Meski peluang kaum bumiputera mendirikan klub-klub sepak bola baru tercipta kemudian, pembentukan VVB seperti membuka tembok tebal diskriminasi di satu sisi dan memantik kreativitas serupa di kota-kota lain. Indonesische Voetbal Bond Magelang terbentuk pada 1925, Soerabajasche Indonesische Voetbal Bond dua tahun kemudian, dan inisiatif-inisiatif serupa di kota-kota lain.
Selanjutnya geliat klub-klub itu semakin terasa saat PSSI berdiri. Saat didirikan pada 19 April 1930 di Yogyakarta, PSSI merupakan kependekan dari Persatuan Sepakraga Seluruh Indonesia. Sejak masa kepemimpinan Ir.Soeratin Sosrosegondo, VVB tidak pernah absen ambil bagian dalam berbagai kompetisi dan giat mengajak klub dari luar Hindia Belanda untuk beruji tanding.
Beberapa prestasi VVB coba dirinci di buku ini. Beberapa yang bisa disebut adalah menjadi juara kompetisi PSSI tahun 1935 yang digelar di Semarang. Prestasi itu mengangkat pamor VVB. Mereka mulai sering diikutsertakan dalam berbagai turnamen baik antarklub bumiputera, maupun dengan klub Belanda dan Tiongkok. Di samping itu, VVB juga sempat bertanding dengan Winners Sport Club dari Austria.
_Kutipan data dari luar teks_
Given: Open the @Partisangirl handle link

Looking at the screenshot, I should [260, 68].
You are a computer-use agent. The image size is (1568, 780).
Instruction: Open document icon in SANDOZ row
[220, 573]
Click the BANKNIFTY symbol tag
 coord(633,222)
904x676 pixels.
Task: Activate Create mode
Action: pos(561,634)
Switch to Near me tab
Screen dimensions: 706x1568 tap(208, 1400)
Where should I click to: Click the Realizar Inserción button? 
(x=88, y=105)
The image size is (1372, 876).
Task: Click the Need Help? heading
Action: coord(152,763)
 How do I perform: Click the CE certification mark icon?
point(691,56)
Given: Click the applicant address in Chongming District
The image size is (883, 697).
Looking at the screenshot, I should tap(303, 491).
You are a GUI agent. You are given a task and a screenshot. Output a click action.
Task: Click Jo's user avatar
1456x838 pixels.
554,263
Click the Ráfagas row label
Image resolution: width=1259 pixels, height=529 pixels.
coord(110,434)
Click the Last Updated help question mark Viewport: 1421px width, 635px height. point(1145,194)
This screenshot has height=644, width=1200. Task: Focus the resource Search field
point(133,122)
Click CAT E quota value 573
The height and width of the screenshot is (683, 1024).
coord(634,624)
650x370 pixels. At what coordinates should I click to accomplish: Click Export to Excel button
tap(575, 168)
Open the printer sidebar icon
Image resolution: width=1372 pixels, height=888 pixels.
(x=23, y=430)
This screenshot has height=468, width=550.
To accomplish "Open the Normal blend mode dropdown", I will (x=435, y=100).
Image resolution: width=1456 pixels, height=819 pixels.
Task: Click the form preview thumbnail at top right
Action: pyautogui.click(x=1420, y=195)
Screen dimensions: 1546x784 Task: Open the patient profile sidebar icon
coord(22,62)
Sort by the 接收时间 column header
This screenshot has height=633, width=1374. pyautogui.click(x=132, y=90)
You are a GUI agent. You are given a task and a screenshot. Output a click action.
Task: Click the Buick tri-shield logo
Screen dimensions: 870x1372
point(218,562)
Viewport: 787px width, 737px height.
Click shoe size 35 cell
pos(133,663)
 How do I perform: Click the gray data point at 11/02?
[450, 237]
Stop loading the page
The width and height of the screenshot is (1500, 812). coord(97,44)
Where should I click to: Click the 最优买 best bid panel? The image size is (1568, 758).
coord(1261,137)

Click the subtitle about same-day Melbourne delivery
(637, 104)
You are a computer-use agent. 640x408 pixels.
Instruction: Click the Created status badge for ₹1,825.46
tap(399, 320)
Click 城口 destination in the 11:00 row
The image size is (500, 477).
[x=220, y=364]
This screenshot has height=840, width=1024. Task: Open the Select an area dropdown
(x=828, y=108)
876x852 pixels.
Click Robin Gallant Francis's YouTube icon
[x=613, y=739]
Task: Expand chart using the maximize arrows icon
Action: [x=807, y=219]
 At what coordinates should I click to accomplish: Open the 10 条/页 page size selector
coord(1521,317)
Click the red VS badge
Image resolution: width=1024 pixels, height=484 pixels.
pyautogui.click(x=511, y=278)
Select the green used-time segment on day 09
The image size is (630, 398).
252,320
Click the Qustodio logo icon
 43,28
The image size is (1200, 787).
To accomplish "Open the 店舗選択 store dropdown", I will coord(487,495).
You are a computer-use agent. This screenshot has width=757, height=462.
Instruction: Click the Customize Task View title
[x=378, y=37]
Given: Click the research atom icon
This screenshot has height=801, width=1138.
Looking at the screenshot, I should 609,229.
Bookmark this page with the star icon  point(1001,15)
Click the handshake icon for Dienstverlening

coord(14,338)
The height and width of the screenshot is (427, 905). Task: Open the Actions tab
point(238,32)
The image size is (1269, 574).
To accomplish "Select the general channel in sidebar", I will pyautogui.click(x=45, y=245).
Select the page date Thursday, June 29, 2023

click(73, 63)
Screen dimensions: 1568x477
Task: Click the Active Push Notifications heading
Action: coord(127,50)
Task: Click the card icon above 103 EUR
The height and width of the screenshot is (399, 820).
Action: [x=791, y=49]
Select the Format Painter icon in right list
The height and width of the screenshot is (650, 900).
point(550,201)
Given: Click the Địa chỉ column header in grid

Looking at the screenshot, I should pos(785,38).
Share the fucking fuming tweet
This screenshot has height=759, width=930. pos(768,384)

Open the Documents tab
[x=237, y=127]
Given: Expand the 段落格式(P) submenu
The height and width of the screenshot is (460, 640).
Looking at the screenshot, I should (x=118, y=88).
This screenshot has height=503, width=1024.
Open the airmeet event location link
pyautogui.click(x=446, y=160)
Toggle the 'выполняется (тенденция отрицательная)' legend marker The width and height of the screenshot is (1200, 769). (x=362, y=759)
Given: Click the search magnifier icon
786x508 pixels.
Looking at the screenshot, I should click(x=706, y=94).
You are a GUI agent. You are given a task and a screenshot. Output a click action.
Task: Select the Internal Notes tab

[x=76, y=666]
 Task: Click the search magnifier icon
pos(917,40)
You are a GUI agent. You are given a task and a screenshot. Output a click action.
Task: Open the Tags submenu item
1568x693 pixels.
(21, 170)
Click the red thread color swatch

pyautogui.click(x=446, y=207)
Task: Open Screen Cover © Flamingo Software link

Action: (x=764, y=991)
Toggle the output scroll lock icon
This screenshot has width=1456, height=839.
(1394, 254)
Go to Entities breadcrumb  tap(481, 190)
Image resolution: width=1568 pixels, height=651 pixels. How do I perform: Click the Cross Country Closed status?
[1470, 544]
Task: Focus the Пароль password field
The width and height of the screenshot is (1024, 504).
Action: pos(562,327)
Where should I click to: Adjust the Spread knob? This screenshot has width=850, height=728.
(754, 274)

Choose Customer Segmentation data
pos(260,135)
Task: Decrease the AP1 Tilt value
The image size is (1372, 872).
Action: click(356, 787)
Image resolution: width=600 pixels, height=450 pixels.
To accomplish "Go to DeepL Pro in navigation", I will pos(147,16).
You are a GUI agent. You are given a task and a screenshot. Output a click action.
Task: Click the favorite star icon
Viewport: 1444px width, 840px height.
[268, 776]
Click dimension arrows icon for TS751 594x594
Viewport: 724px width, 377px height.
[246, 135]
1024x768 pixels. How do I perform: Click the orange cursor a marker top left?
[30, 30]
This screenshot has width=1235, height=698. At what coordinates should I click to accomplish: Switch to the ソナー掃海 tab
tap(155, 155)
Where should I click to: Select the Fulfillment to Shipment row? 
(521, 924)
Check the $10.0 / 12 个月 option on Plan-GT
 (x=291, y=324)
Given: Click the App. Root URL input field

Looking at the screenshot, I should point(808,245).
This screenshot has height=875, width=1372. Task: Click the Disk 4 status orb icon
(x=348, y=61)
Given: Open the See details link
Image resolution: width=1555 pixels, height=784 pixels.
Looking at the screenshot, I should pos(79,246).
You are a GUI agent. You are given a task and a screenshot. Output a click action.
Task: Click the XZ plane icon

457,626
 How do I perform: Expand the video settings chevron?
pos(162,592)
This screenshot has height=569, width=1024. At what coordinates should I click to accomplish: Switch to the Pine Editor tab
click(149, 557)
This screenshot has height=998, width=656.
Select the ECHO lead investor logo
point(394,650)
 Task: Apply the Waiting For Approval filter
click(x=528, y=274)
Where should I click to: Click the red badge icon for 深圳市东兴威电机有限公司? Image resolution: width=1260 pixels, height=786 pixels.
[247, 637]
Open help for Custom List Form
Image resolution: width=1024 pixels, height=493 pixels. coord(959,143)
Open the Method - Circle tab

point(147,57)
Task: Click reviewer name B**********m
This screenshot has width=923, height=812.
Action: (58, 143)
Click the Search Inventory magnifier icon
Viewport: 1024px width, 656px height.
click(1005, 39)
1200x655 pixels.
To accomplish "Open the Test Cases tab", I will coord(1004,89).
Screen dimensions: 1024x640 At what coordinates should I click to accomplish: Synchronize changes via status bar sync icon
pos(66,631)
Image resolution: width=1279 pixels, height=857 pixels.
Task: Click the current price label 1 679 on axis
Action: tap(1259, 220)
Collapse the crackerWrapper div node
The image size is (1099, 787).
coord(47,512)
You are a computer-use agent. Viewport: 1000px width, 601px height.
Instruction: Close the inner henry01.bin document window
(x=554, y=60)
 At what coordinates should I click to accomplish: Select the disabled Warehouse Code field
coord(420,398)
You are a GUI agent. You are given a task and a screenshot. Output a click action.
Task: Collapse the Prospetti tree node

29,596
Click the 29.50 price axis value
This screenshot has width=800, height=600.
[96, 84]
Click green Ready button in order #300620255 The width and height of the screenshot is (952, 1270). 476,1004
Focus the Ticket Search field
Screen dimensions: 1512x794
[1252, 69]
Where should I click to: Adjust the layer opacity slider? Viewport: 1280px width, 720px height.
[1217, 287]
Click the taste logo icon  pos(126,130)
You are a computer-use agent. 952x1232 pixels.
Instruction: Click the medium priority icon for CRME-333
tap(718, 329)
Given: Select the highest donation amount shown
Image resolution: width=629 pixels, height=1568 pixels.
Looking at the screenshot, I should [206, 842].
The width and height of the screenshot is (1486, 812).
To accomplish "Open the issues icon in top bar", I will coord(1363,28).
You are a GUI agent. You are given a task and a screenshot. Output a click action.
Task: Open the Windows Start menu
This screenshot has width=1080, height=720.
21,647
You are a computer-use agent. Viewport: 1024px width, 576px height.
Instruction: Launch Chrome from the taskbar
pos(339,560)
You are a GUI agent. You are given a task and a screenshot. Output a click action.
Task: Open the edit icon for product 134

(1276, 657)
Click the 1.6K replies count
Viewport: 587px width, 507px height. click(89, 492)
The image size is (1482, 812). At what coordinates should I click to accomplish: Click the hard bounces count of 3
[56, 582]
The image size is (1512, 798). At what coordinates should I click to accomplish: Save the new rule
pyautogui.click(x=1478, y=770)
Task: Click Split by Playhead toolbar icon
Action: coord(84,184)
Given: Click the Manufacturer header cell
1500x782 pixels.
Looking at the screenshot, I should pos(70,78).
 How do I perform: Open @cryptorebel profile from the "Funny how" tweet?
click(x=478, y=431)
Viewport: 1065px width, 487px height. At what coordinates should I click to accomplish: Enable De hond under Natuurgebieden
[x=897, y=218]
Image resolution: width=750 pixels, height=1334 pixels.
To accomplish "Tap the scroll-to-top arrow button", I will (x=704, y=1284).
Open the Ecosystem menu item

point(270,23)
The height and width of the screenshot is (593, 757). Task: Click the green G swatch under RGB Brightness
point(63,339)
Geliat VVB yang tinggi kemudian membuat Sri Susuhunan Paku Buwono X rela merogoh kocek sebesar 30 ribu gulden untuk mendirikan Stadion Sriwedari. Ini merupakan stadion pertama yang dibangun dan dimiliki oleh pribumi.
Untuk ukuran saat itu, stadion yang selesai dibangun pada 1933 ini terbilang keren. Ada lintasan atletik, lampu sorot di setiap sudut, loker pemain lengkap dengan kamar mandi, serta drainase yang diatur secara baik sehingga saat musim hujan tiba stadion berbentuk oval itu tidak digenangi air.
Pembangunan stadion ini kemudian semakin meruntuhkan sekat-sekat dikotomis yang dibangun sebelum itu. Malahan, membuat kaum non pribumi kalah pamor karena tidak memiliki stadion sebagus itu. Dalam penggunaannya justru diatur agar kaum penjajah itu juga bisa ikut merasakan. Sebuah hantaman yang telak dan pembuktian yang manis!
Sejumlah catatan
Kelima, disebutkan dalam buku ini pada 13 Mei 1933, VVB berganti nama menjadi Perserikatan Sepak Raga Seloeroeh Soerakarta (Persis). Perubahan ini mengikuti anjuran PSSI untuk menggunakan bahasa Indonesia. Selain itu secara tidak langsung ingin menekankan nasionalisme karena nama-nama yang dipakai jelas tak lagi mirip seperti klub-klub bentukan Belanda dan Tionghoa.
Saat pecah perang di Asia Pasifik dengan masuknya tentara Jepang, situasi sosial-politik dalam negeri pun terkena imbas. Tidak terkecuali dunia olahraga. Terhentinya sejumlah agenda kompetisi hingga keharusan PSSI bergabung dalam organisasi bentukan Jepang, Tai Iku Kai.
Selanjutnya secara repetitif penulis berbicara tentang PSSI yang sebelumnya sudah sempat disinggung. Hal ini menjadi salah satu catatan untuk buku ini. Repetisi untuk poin yang sama tidak hanya terkait PSSI, tetapi juga beberapa hal lain seperti gelar yang diraih VVB (hal 76).